Business, Central New York, Community, Crime, Government, Jobs, Non-profit

A Job for Many Formerly Incarcerated People is Only a Box Away

Over half of formerly incarcerated people applying for jobs stop filling out an application when they get to the question “have you ever…” (c) 2015 AP M. Spencer Green

Audio

By Amanda Caffey SYRACUSE, N.Y. (NCC News) — In the United States, over 2 million people are incarcerated, 4 million people are in the criminal justice system and over 20 million have been through the system. That leaves 16 million people who have gone through the system, served time and are reintegrating into society.

However, as they look to again get acclimated with everyday life, many leaving prison struggle to find jobs because they have to check a box on applications indicating they have been convicted of a crime.

A national campaign called “ban the box” is looking to stop that trend. The campaign is working toward policy that prevents employers from asking applicants about their criminal record until they have been given an interview or a conditional offer of employment.

Global Incarceration

Source: World Prison Brief

The Center for Community Alternatives (CCA), a criminal justice advocacy group in Rochester, Syracuse and New York City,  has been advocating for the campaign in New York state for over 30 years.

“The point of ban the box is to give people at least a chance to put their best foot forward,” said Marsha Weissman, CCA founder and former director.”The person’s talents and skills can stand for themselves.”

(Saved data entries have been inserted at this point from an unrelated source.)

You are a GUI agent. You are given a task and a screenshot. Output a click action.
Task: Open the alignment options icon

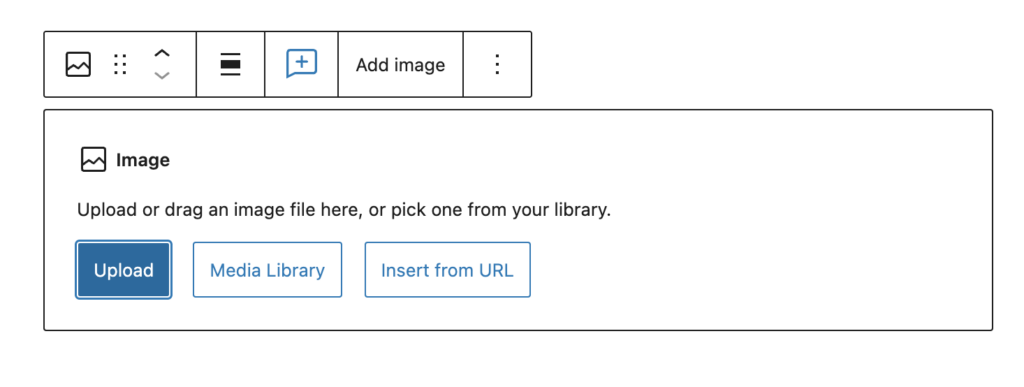[x=231, y=65]
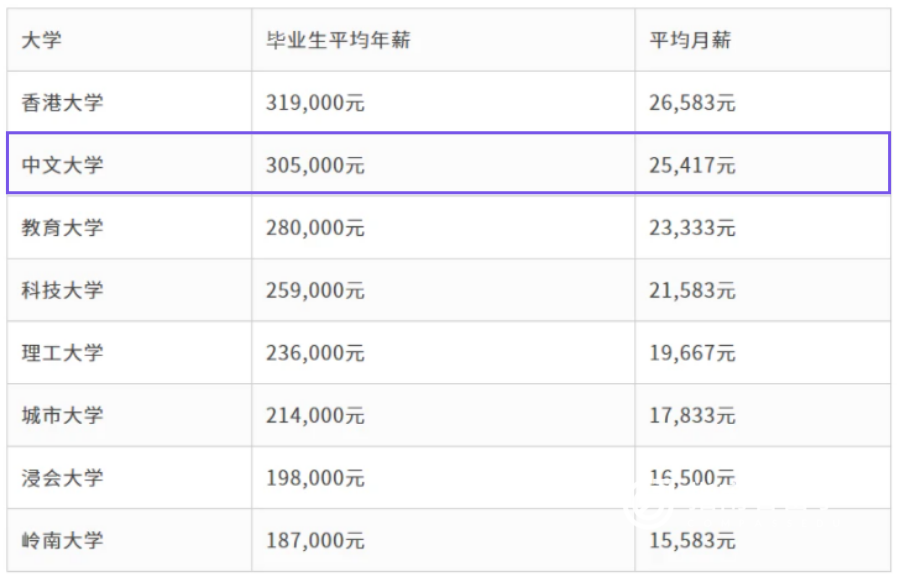Viewport: 900px width, 582px height.
Task: Click the 理工大学 university cell
Action: point(62,353)
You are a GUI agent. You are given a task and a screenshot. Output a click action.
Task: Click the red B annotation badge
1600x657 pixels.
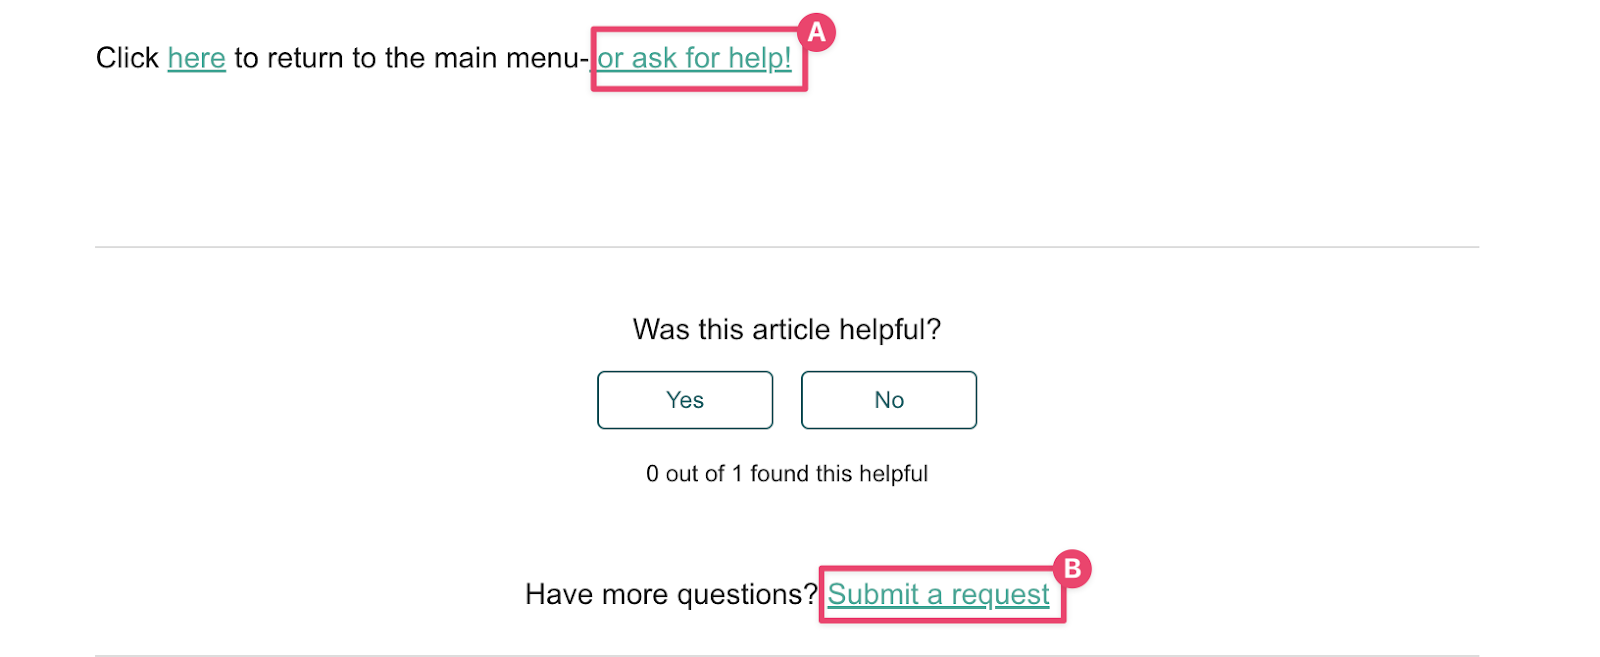coord(1072,569)
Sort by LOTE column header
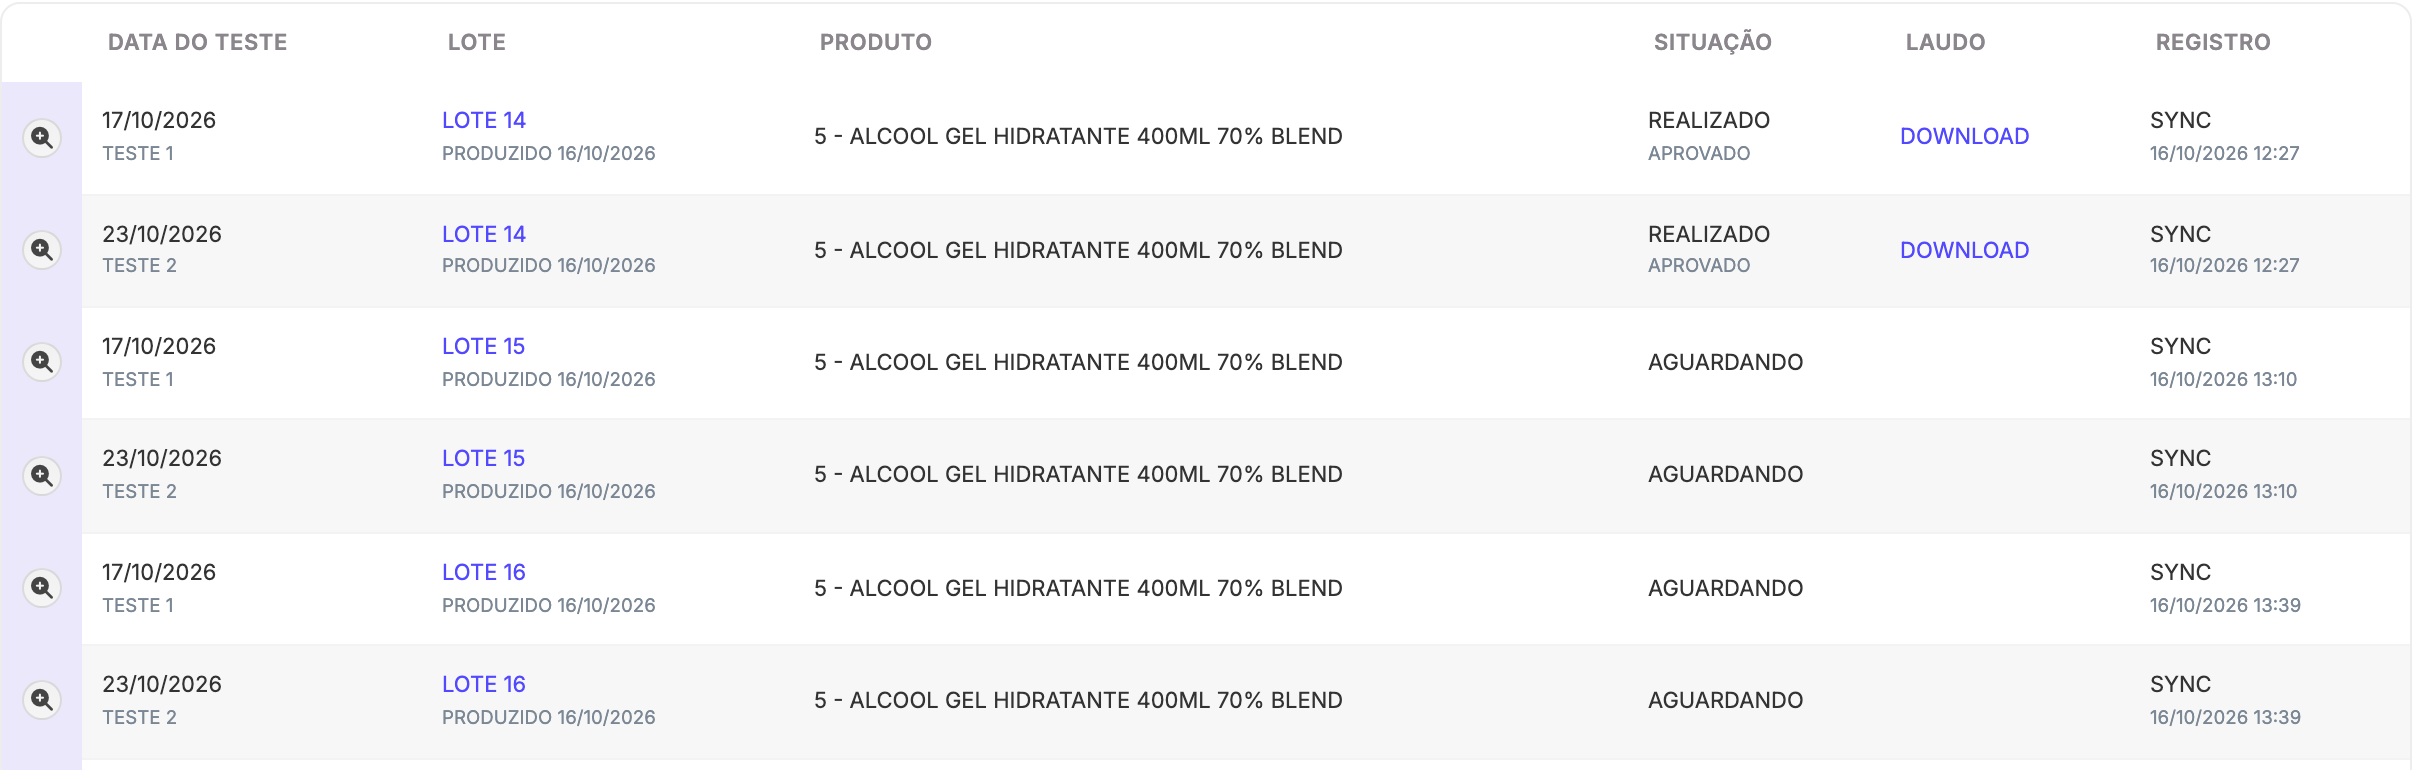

Earlier this year, Syracuse passed a law removing the box from applications for any jobs contracted with the city. Though Weissman said the law is a step in the right direction, CCA is still pushing for a strong “ban the box” in all of Onondaga county and for higher education institutions.

A formerly incarcerated person, speaking on the condition of anonymity for personal reasons, said he has faced discrimination since he was first charged with a crime. After getting into a fight with someone and violating his parole, he said, despite having now prior criminal history, his parole officer only saw him as a criminal. He served six months and has been treated unfairly because of his criminal record, he said.

“Not everyone who goes to jail is bad or is a criminal,” the anonymous, formerly incarcerated person said. “I think the system sucks, it really does.”

Through CCA’s program in the Onondaga County Department of Correction, the formerly incarcerated person met a case worker who helped him find a job after finishing his sentence.

CCA Director of Reintegration Services Michael Pasquale said more needs to be done to reintegrate former prisoners back into society.  

“Sometimes we put too many barriers up that prevent people from being successful after being incarcerated,” Pasquale said.

CCA works with hundreds of people a year, but Pasquale said there are hundreds more the organization has to turn away because it does not have the resources to help everyone.

“There’s more success stories that should be out there,” Pasquale said.